Upcoming Exhibitions

Edges, Wexford Arts Centre

Wexford Arts Centre, Cornmarket. Wexford, Y35 X5HF

20th Feb – 21st Mar 2024

Opening Launch: Sat 17th Feb, 3pm, featuring performances by Joseph Young & Suzanne Walsh

Opening hours: 
Tues-Fri 10am-5pm
Sat 10am-4pm

Curated by Kay Aplin & Joseph Young of The Ceramic House in partnership with Irish curator & sound artist Richard Carr, the Edges exhibition at Wexford Arts Centre (WAC) explores ceramics and sound art practice through the work of artists from three nations at the western and eastern fringes of Europe – Ireland, UK and Estonia. The works were developed as part of artist residencies and international exchanges, creating collaborative encounters across the two disciplines.

Edges explores what it means to work at the edge of something and how we understand the outsider. Edges also expands on the idea of artistic practice as a so-called ‘cutting edge’, through the investigation of geographical boundaries and coastlines of the host nations.
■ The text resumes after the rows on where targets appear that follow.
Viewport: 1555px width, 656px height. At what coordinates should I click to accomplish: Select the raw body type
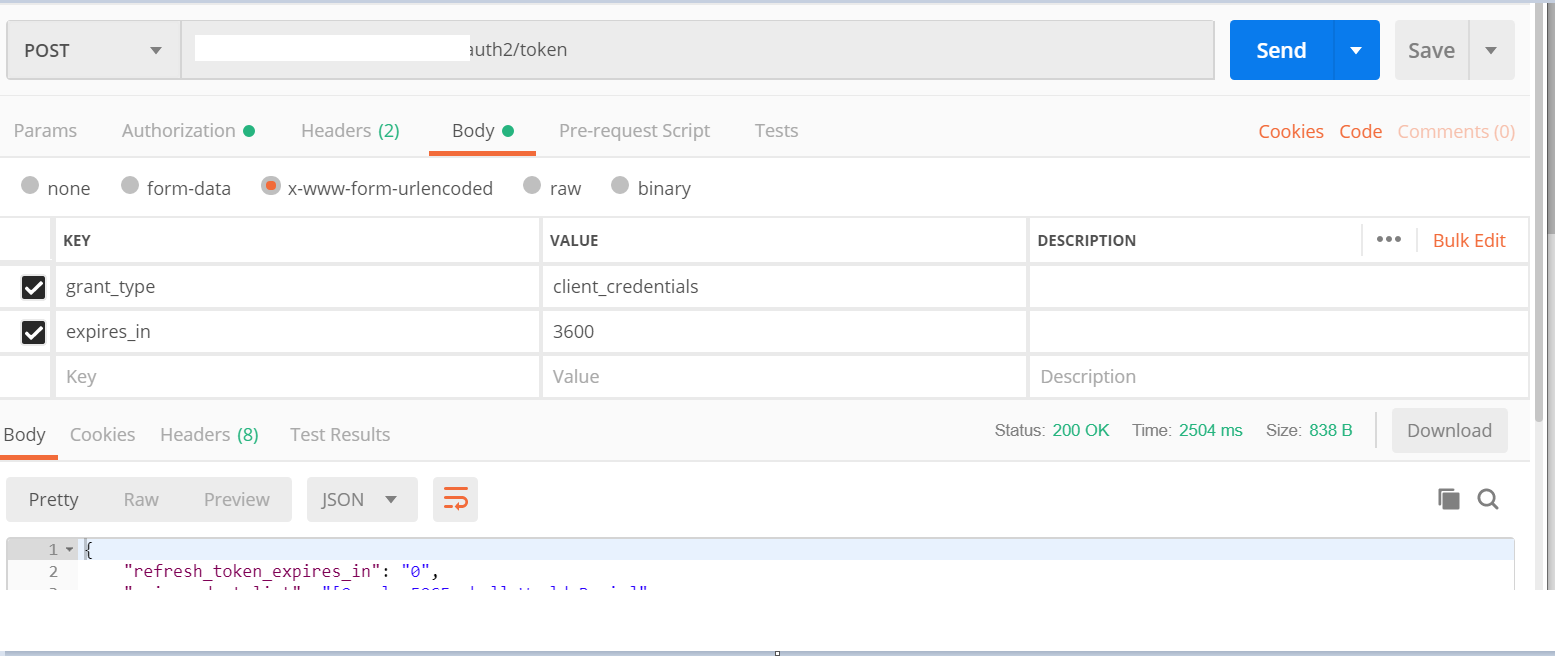[531, 187]
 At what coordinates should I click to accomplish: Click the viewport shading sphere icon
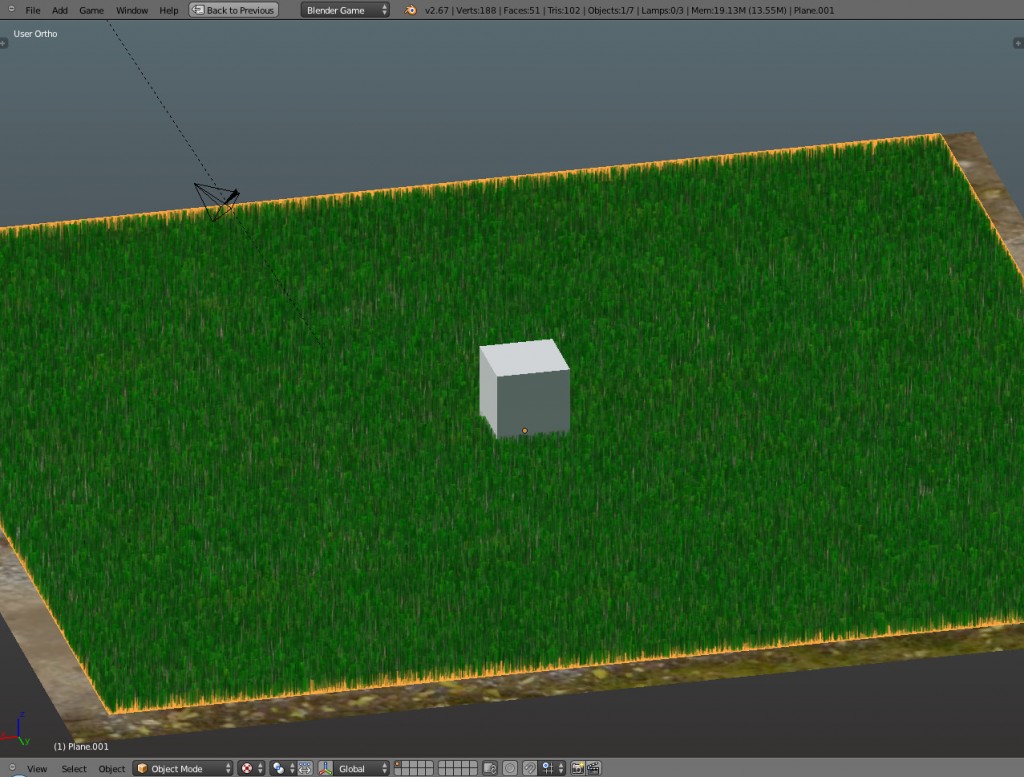click(x=276, y=768)
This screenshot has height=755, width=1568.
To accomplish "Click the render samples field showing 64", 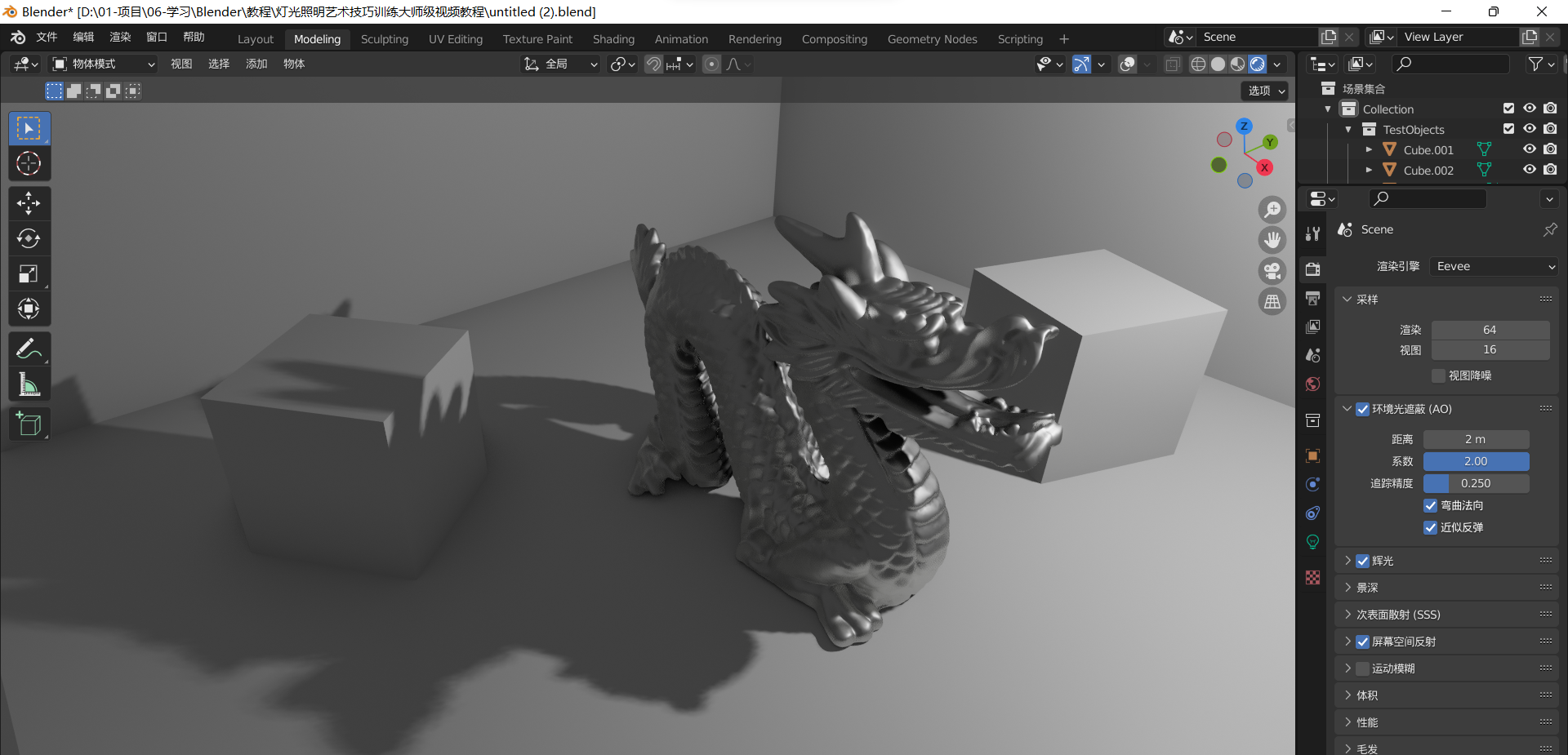I will coord(1489,330).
The exhibition at WAC is the result of three separate artist residencies and one new commission. All of the artworks exhibited can be seen as works-in-progress or experimental iterations, made under tight time constraints and in response to place and site.

The first residency took place in April 2022 at The Ceramic House (supported by i-Portunus European funding) pairing two sound artists from Ireland, Linda O’Keeffe and Suzanne Walsh, with Estonian ceramists Juss Heinsalu and Pille Kaleviste. Over a period of four weeks, they worked together in pairs and the resulting exhibition Peripheries was shown as part of the Brighton Artists Open Houses festival.

The second residency at Interface in the Inagh Valley, Connemara in June 2023, saw Aplin and Young exploring the Connemara landscape, accompanied by curator Richard Carr, in a series of walks and wanderings, gathering binaural sound recordings and plant, fossil, lichen specimens as they went.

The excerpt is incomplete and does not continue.